— GIVEN PASSAGE —
----
In [1]:
import os
from langchain_cohere.chat_models import ChatCohere
from langchain_core.output_parsers import StrOutputParser
from langchain.prompts import PromptTemplate
from langchain.schema import Document
from langchain_cohere.embeddings import CohereEmbeddings
from langchain_mongodb import MongoDBAtlasVectorSearch
from pymongo.mongo_client import MongoClient
from dotenv import load_dotenv
load_dotenv()

True

In [2]:
chat_model = ChatCohere(cohere_api_key = os.getenv("COHERE_API_KEY"), model = "command-r-plus", temperature = 0.5)

In [3]:
response = chat_model.invoke(input = "Hello World!")

In [4]:
prompt_template = PromptTemplate.from_template(template = "Tell me a joke about {subject}")

In [5]:
response = chat_model.invoke(prompt_template.format(subject = "dog"))

In [6]:
str_parser = StrOutputParser()

In [7]:
str_parser.invoke(response)

'Why do dogs make terrible dance partners? \n\nBecause they have two left feet!'

In [8]:
def get_joke(subject : str) -> str:
    prompt_template = PromptTemplate.from_template(template = "Tell me a joke about {subject}")
    str_parser = StrOutputParser()
    response = str_parser.invoke(chat_model.invoke(prompt_template.format(subject = subject)))
    return response

In [9]:
get_joke("dog")

'Why do dogs make terrible dance partners? \n\nBecause they have two left feet!'

In [10]:
get_joke_chain = prompt_template | chat_model | str_parser

In [11]:
get_joke_chain.invoke(input = {'subject' : 'dog'})

'Why do dogs make terrible dance partners? \n\nBecause they have two left feet!'

In [12]:
document_sample = Document(page_content = "Page Content of Document 1", metadata = {'id' : 1, 'author' : 'Aritta'})

In [13]:
document_sample

Document(page_content='Page Content of Document 1', metadata={'id': 1, 'author': 'Aritta'})

In [14]:
embeddings_model = CohereEmbeddings(cohere_api_key = os.getenv("COHERE_API_KEY"), model = "embed-english-v3.0")

In [15]:
len(embeddings_model.embed_query(text = "Hello, how are you?"))
----
— DATA LINES —
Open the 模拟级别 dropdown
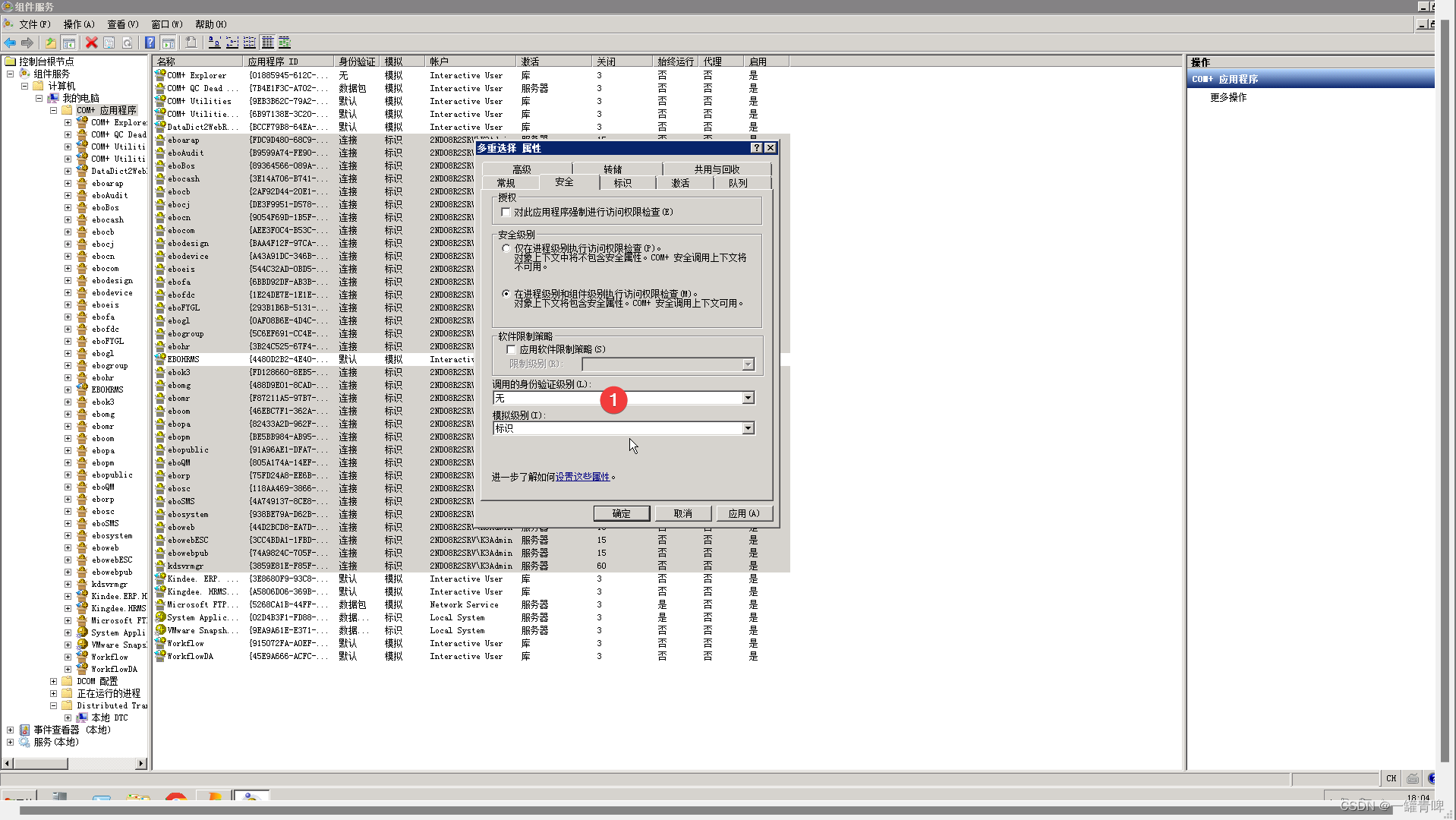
----
— TASKS TO PERFORM —
a: In the LangChain notebook, recast the block that begins "def get_joke(subject : str) -> str:" as a short numbered list of the steps the function performs.
b: Extend the LangChain notebook past its final input, writing the next few steps in the same style.

— TASK RESULTS —
a:
1. Accepts a string `subject` and returns a string.
2. Builds a `PromptTemplate` from the template "Tell me a joke about {subject}".
3. Creates a `StrOutputParser`.
4. Formats the template with `subject`, sends it to `chat_model.invoke`, and parses the reply with the `StrOutputParser`.
5. Returns the parsed text.

b:
1024

In [16]:
mongo_client = MongoClient(host = os.getenv("ATLAS_CONNECTION_STRING"))

In [17]:
products_database = mongo_client["products"]
knowledge_collection = products_database["knowledge"]

In [18]:
vectorstore = MongoDBAtlasVectorSearch(collection = knowledge_collection, embedding = embeddings_model, index_name = "knowledge_index")

In [19]:
# list(knowledge_collection.find())
for i in knowledge_collection.find():
    print(i)

In [20]:
knowledge_collection.insert_one({'hello':'world'})

InsertOneResult(ObjectId('6679206327469b706797e31d'), acknowledged=True)

In [21]:
for i in knowledge_collection.find():
    print(i)

{'_id': ObjectId('6679206327469b706797e31d'), 'hello': 'world'}


In [22]:
import pandas as pd

df = pd.read_parquet("hf://datasets/rag-datasets/rag-mini-wikipedia/data/passages.parquet/part.0.parquet")

  from .autonotebook import tqdm as notebook_tqdm


In [23]:
df

Unnamed: 0_level_0,passage
id,Unnamed: 1_level_1
0,"Uruguay (official full name in ; pron. , Eas..."
1,"It is bordered by Brazil to the north, by Arge..."
2,Montevideo was founded by the Spanish in the e...
3,The economy is largely based in agriculture (m...
4,"According to Transparency International, Urugu..."
...,...
3196,"*In 2007, a duck in Tallahassee, Florida survi..."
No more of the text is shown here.